Une vague d'inquiétude s'abat sur les fonctionnaires : ils pourraient être licenciés...

Salarié de droit privé, je vis tous les jours avec cette perspective, avec un pic de probabilité tous les cinq ans. Je vis très bien, et jusqu'ici, je n'ai jamais eu à prendre le chemin de pôle Emploi. Que cette réforme puisse effrayer les fonctionnaires me surprend un peu, d'autant plus que les dispositions qui les agitent en ce moment ne sont pas franchement menaçantes.

En cas de suppression de l'emploi du fonctionnaire, il est mis dans une filière de réorientation professionnelle. Il fait alors un bilan de compétence, émet des souhaits, monte un plan de reconversion. Il peut effectivement être mis en disponibilité d'office s'il refuse trois postes, proposés de manière ferme, correspondant à son grade, à son projet professionnel, à sa situation de famille et à son lieu de résidence.

D'abord, il n'est pas licencié, mais mis en disponibilité d'office. Ce n'est pas pareil. La disponibilité est un statut qui permet au fonctionnaire de quitter temporairement la fonction publique pour aller faire autre chose. Ce qu'il veut. Pendant ce temps, il n'est pas payé par l'administration et cette période ne sera pas prise en compte pour le calcul de sa retraite de fonctionnaire. Il peut revenir sans problème au sein de la fonction publique une fois sa mise en disponibilité terminée. Des fonctionnaires en disponibilité, il y en a plein en France, souvent très heureux de l'être. J'insiste bien, ce n'est pas un départ définitif de la fonction publique.

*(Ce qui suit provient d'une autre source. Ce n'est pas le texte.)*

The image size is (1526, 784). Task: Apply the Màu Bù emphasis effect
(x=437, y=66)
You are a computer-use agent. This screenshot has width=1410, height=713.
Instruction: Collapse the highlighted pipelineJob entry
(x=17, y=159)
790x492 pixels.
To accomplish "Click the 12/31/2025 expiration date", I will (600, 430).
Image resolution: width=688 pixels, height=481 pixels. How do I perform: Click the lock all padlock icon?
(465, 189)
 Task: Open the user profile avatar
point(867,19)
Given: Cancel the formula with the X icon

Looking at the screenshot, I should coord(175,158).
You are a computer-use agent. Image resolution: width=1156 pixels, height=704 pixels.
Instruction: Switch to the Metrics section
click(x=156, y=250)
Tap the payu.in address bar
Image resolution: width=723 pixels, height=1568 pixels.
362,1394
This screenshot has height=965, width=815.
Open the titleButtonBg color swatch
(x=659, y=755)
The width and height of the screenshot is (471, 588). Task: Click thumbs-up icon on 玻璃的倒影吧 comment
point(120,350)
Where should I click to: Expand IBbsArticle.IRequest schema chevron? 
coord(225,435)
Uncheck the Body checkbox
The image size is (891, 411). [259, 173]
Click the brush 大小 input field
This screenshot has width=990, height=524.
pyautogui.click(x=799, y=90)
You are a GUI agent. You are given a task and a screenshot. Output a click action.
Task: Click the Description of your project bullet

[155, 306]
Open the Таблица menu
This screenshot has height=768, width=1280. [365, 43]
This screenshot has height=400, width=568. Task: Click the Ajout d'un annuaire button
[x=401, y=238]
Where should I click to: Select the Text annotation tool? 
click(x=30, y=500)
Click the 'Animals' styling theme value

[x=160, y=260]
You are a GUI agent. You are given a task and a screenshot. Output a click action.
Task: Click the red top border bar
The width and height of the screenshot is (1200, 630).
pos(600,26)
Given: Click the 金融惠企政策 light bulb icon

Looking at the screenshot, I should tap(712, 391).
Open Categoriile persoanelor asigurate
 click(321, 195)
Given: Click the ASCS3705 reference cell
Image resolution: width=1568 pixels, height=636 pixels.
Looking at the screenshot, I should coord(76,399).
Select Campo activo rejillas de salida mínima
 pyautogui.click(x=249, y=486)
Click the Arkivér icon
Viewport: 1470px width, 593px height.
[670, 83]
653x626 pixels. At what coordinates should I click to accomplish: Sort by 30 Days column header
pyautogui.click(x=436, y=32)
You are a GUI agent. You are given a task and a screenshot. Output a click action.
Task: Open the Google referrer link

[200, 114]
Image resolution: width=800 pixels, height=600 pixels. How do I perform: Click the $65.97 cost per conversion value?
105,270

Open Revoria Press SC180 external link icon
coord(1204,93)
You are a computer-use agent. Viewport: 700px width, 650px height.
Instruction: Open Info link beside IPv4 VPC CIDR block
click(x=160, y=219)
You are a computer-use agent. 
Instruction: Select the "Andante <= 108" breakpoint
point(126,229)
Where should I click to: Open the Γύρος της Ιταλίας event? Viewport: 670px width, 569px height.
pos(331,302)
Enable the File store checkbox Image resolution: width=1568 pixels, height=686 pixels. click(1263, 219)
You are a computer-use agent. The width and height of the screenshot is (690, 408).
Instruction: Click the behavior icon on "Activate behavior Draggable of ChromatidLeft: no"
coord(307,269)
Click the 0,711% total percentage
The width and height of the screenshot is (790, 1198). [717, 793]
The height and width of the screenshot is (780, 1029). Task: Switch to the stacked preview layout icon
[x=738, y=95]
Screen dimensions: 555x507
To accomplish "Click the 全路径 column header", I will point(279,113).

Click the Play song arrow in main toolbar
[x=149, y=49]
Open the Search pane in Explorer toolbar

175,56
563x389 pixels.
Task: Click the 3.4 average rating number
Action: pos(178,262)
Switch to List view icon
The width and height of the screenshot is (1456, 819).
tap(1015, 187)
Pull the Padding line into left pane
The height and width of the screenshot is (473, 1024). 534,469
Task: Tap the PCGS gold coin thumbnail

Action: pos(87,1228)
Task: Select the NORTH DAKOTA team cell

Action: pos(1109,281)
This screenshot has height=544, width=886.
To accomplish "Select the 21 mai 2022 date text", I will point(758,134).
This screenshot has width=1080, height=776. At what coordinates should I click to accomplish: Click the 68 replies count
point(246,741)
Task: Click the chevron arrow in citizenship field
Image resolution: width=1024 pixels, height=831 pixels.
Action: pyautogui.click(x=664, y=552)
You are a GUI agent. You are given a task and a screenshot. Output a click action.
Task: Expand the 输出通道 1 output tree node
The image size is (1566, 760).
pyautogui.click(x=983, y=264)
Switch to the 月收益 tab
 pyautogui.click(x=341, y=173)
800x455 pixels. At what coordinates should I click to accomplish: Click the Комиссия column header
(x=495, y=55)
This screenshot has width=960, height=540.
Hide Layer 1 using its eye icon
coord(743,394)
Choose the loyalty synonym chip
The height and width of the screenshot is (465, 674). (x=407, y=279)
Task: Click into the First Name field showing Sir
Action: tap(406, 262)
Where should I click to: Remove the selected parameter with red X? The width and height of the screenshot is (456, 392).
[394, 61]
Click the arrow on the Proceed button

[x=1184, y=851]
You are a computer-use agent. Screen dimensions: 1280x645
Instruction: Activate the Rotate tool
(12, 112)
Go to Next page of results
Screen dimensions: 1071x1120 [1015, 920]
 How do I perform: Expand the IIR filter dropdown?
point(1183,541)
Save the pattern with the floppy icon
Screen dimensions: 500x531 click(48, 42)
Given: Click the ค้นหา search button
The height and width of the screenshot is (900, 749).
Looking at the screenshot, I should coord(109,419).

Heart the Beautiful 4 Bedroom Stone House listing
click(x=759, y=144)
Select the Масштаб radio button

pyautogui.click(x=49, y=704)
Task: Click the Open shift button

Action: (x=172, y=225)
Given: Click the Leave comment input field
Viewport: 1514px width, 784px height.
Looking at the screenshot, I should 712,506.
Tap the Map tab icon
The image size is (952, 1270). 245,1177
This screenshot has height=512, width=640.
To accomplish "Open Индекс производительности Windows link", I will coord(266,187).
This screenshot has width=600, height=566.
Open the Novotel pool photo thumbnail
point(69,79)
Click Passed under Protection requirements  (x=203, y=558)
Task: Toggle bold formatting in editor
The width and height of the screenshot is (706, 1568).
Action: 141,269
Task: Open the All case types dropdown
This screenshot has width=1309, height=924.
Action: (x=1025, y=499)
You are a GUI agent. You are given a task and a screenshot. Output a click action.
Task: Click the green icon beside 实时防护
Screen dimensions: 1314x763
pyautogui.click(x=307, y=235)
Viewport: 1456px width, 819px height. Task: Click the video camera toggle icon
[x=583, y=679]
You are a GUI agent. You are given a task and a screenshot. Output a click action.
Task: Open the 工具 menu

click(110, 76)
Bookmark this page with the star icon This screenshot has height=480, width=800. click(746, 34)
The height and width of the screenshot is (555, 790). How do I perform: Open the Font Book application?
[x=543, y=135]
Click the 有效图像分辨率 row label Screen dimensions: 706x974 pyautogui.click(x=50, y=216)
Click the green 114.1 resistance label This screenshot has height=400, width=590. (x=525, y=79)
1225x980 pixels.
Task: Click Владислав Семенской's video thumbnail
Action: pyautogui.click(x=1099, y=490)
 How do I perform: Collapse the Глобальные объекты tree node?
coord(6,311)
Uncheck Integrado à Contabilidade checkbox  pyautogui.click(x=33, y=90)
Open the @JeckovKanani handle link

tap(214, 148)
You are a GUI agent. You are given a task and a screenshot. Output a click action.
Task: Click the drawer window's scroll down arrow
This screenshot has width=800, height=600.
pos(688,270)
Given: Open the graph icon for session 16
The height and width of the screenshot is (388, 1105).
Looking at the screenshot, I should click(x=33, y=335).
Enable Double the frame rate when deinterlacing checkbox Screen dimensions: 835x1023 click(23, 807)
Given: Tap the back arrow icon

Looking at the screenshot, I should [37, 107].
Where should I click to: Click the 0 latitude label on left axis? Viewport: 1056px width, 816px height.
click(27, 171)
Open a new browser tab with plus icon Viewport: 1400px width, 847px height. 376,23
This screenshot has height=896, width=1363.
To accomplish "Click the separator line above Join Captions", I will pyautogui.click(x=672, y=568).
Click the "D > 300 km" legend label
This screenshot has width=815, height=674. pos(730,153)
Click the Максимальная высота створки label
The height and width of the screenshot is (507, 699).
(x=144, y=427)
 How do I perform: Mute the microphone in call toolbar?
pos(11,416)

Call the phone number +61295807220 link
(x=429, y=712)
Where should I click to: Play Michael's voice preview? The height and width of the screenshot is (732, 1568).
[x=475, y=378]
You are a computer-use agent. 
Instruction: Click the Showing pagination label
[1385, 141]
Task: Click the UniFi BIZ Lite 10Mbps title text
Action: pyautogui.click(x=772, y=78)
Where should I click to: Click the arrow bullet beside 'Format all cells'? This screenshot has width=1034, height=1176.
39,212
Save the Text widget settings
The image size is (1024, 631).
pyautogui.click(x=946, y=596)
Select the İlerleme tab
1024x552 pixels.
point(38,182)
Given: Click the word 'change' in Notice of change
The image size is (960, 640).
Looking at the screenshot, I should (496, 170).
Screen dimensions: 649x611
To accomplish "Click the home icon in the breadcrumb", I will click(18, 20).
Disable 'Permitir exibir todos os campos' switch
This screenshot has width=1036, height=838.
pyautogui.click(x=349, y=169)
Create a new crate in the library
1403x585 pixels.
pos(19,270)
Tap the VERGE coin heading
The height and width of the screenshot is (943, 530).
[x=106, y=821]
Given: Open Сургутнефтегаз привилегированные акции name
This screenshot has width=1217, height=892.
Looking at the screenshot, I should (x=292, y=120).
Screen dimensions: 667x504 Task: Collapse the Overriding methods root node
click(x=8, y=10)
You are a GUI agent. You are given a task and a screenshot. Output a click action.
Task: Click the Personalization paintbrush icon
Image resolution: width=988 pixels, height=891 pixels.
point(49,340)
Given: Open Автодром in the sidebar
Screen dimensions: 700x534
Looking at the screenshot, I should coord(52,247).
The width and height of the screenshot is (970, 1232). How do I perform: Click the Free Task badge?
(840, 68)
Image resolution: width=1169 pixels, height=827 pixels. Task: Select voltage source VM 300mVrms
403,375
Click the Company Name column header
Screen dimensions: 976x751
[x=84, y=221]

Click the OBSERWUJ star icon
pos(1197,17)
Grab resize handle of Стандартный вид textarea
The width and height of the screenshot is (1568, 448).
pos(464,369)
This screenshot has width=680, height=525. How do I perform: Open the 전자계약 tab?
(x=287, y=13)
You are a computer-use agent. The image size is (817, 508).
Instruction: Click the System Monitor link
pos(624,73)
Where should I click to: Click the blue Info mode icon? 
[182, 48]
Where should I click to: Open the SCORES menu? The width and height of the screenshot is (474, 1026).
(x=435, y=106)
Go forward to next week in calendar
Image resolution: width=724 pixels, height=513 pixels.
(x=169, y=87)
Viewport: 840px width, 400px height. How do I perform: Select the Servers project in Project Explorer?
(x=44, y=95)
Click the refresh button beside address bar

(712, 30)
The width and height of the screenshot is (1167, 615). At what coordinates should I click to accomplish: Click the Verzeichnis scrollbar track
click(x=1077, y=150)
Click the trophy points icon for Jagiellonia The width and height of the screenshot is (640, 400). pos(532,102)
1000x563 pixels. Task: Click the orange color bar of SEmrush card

Pour en arriver à se faire mettre en disponibilité d'office, il faut vraiment le vouloir ! L'administration doit faire des propositions fermes, en faire trois, en respectant des critères très favorables au fonctionnaire : on ne peut pas contraindre à déménager, on doit tenir compte de son grade (pas de propositions en dessous de sa qualification) et enfin, on doit rester dans les clous de son projet professionnel. Si le fonctionnaire est une personne de bonne volonté, on doit pouvoir trouver des arrangements !

Cette disposition est destinée aux mauvais coucheurs (il y en a partout), qui ne veulent pas se fouler et qui glandent tranquillement chez eux en étant payés. Là, ils pourront toujours glander chez eux, ils ne seront plus payés. C'est une arme entre les mains des DRH de la fonction publique, pour faire pression sur ces quelques cas difficiles. La grande majorité des fonctionnaires ne seront pas concernés, de toute manière, puisqu'il faut que l'emploi, c'est à dire le type de poste occupé, soit supprimé. Des emplois comme ceux de policier, d'enseignant, de juge, de secrétaire, il y en aura toujours, donc cette mesure n'aura pas à s'appliquer à eux.

Beaucoup de bruit pour pas grand chose. Le jour où la situation des fonctionnaires se rapprochera réellement de celle du privé en terme de sécurité de l'emploi , on en reparlera. On a le temps.